Short task - Transcribe word for word the passage of the text below on whether New Zealand could become a tech hub, from "Remarkably, several of" up to and including "located around Cambridge.".

Text to read -
Could NZ ever become a Tech Hub?
National Party leader, Judith Collins, is championing the vision of NZ as a Tech Hub. Could that industry ever become a major part of our economy? Never say never but here are some observations which would appear to make it unlikely.
Remarkably, several of the most influential people in the Tech industry overseas are Kiwis, or are married to Kiwis. One is a founder of "Silicon Fen", the UK's answer to California's Silicon Valley. He is called Hermann Hauser. His wife is a Kiwi and so they know NZ well. Hauser did a PhD in physics at Cambridge University. Just as Silicon Valley is located close to Stanford University, Silicon Fen is located around Cambridge.

Information supplied -
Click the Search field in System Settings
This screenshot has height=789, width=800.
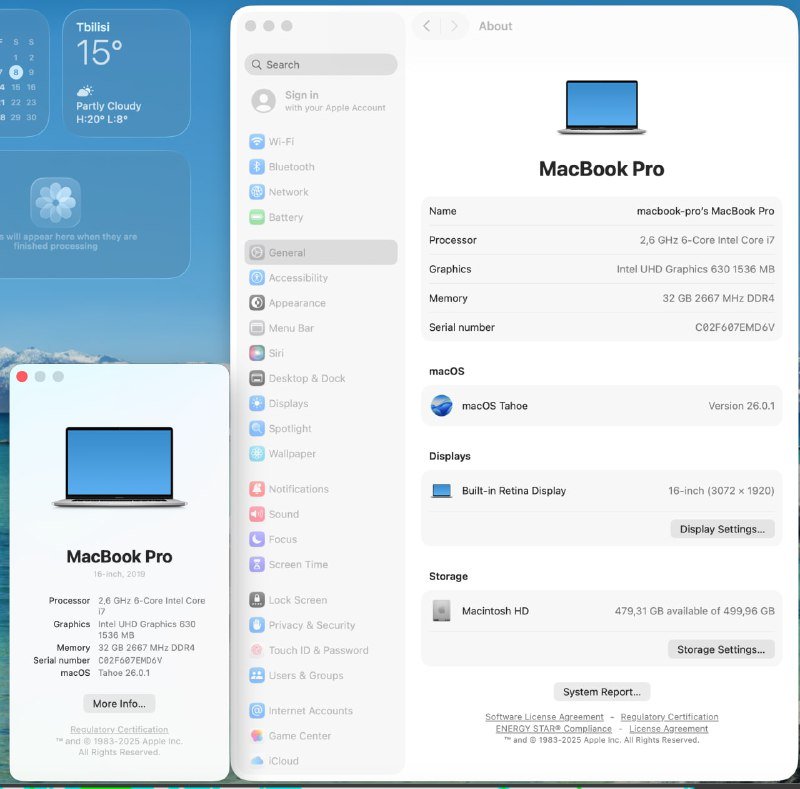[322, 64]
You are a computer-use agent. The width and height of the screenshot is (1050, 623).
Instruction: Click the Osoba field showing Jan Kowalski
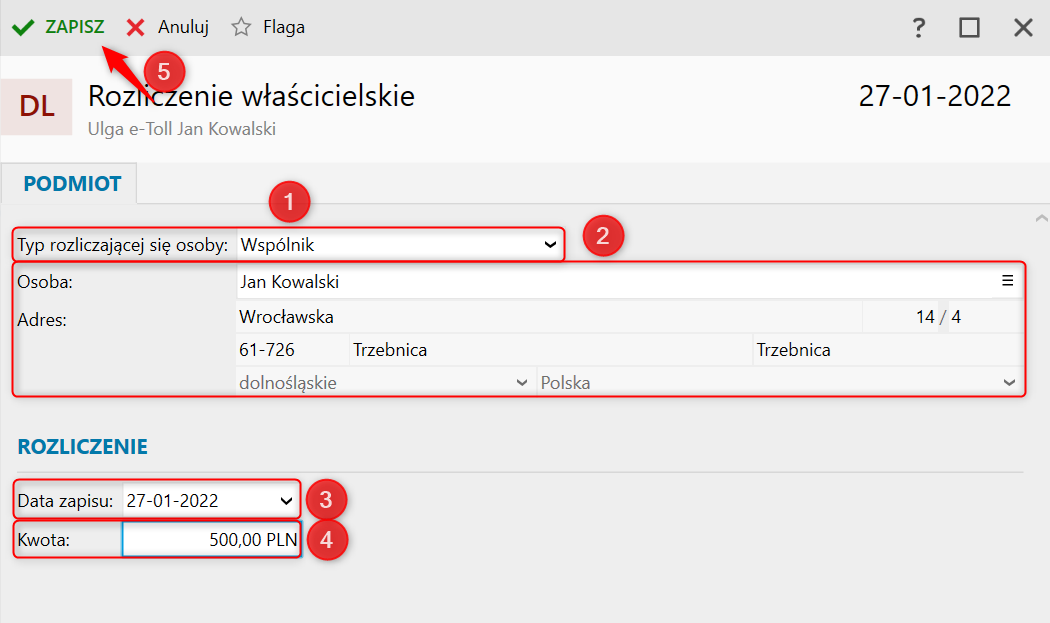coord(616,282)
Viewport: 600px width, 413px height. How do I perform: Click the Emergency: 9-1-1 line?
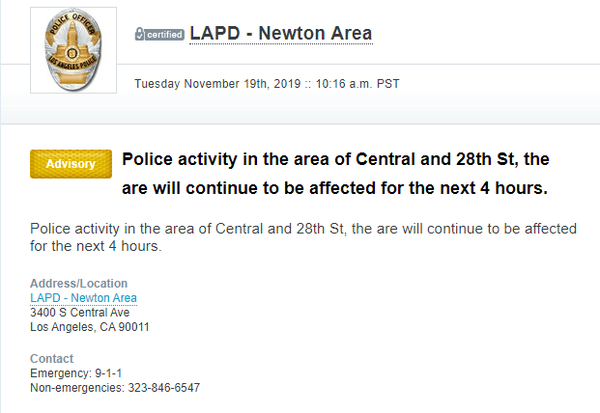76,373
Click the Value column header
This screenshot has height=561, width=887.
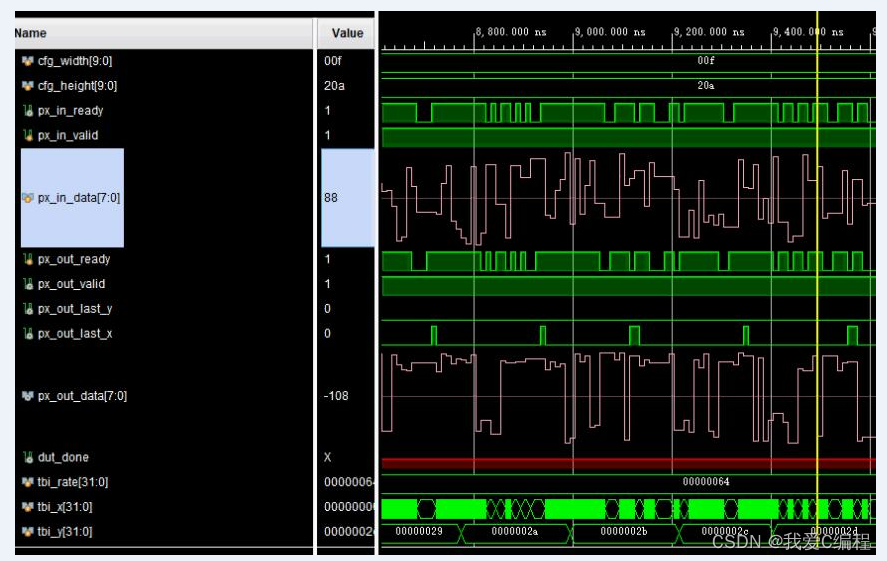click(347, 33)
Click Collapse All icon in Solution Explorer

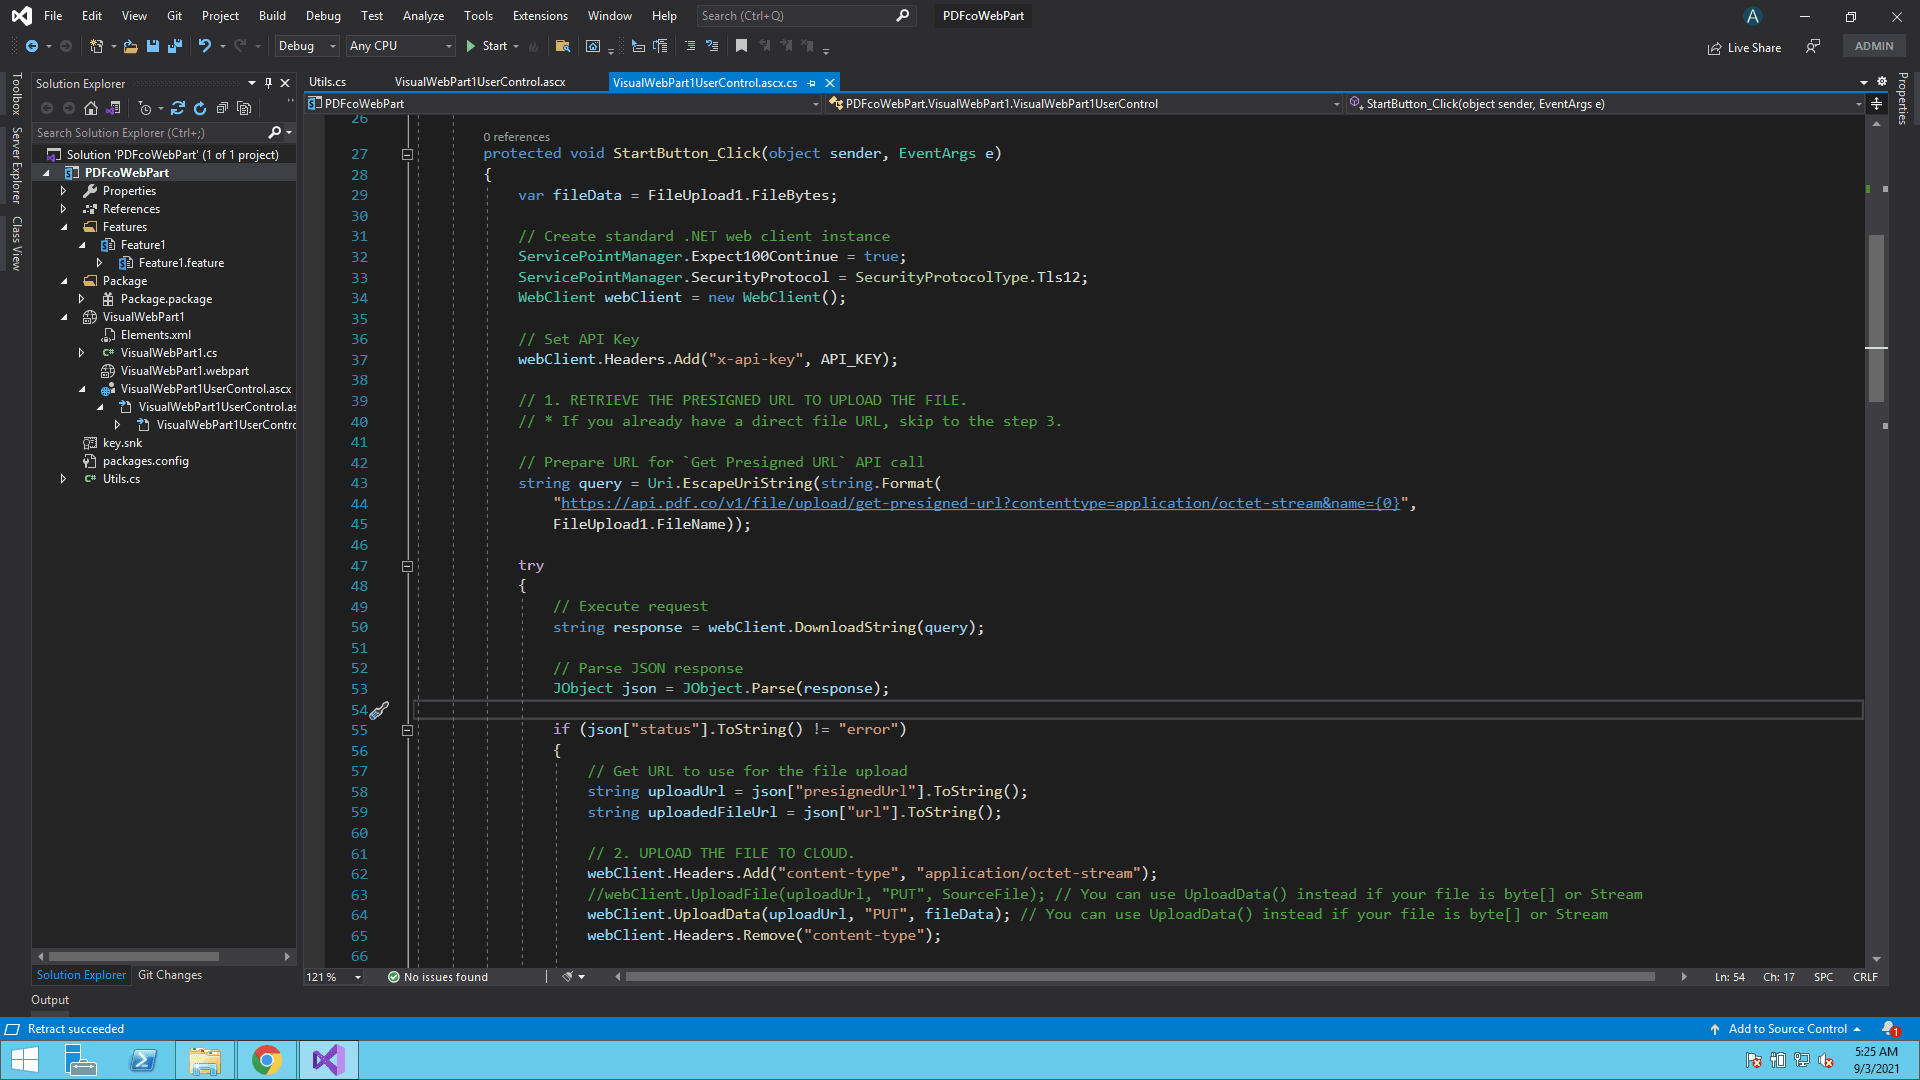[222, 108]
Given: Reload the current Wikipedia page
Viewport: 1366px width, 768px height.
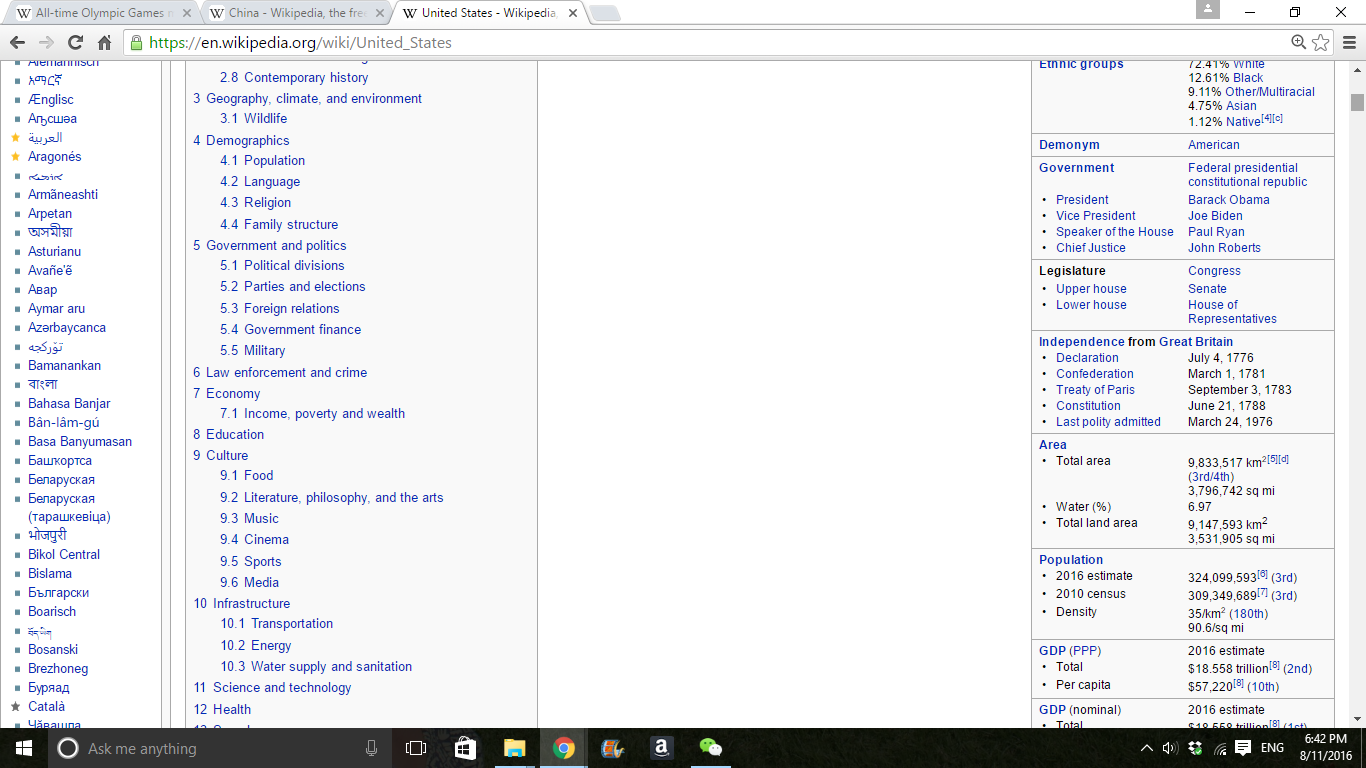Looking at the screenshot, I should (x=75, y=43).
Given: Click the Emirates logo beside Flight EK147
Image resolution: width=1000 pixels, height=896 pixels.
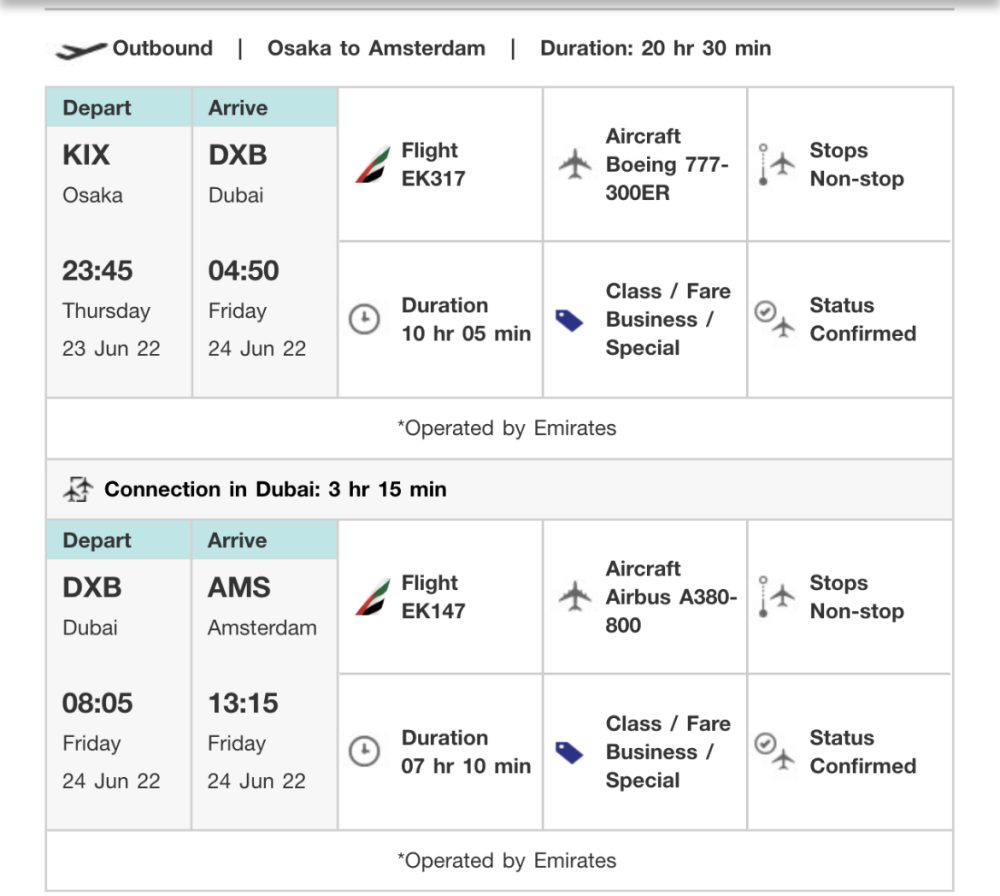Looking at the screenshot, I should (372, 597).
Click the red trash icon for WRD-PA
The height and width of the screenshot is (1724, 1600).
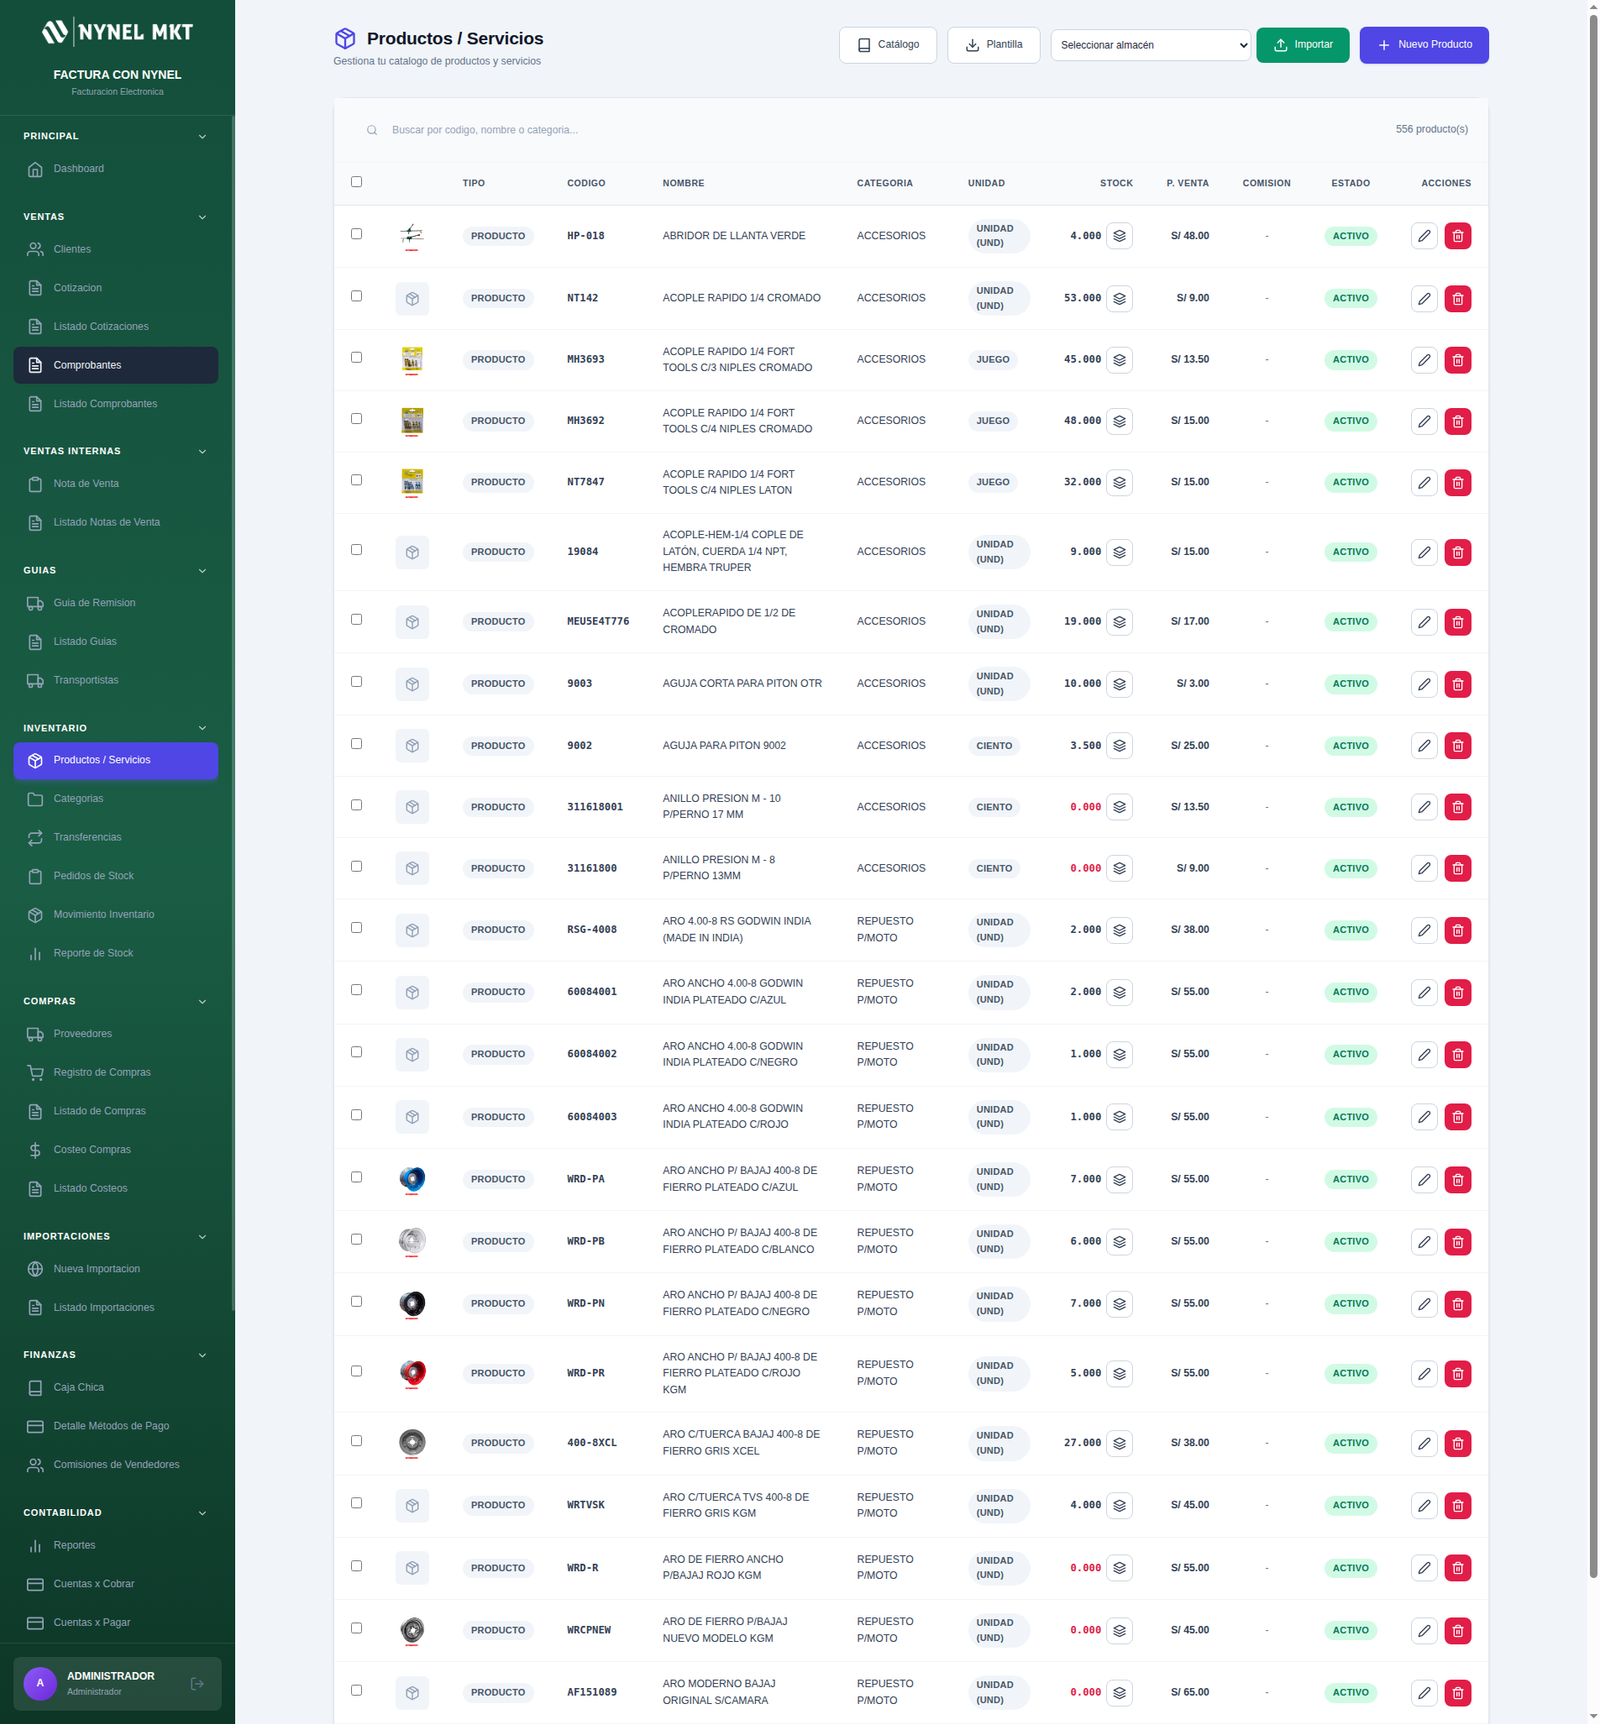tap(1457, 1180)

Result -
Remarkably, several of the most influential people in the Tech industry overseas are Kiwis, or are married to Kiwis. One is a founder of "Silicon Fen", the UK's answer to California's Silicon Valley. He is called Hermann Hauser. His wife is a Kiwi and so they know NZ well. Hauser did a PhD in physics at Cambridge University. Just as Silicon Valley is located close to Stanford University, Silicon Fen is located around Cambridge.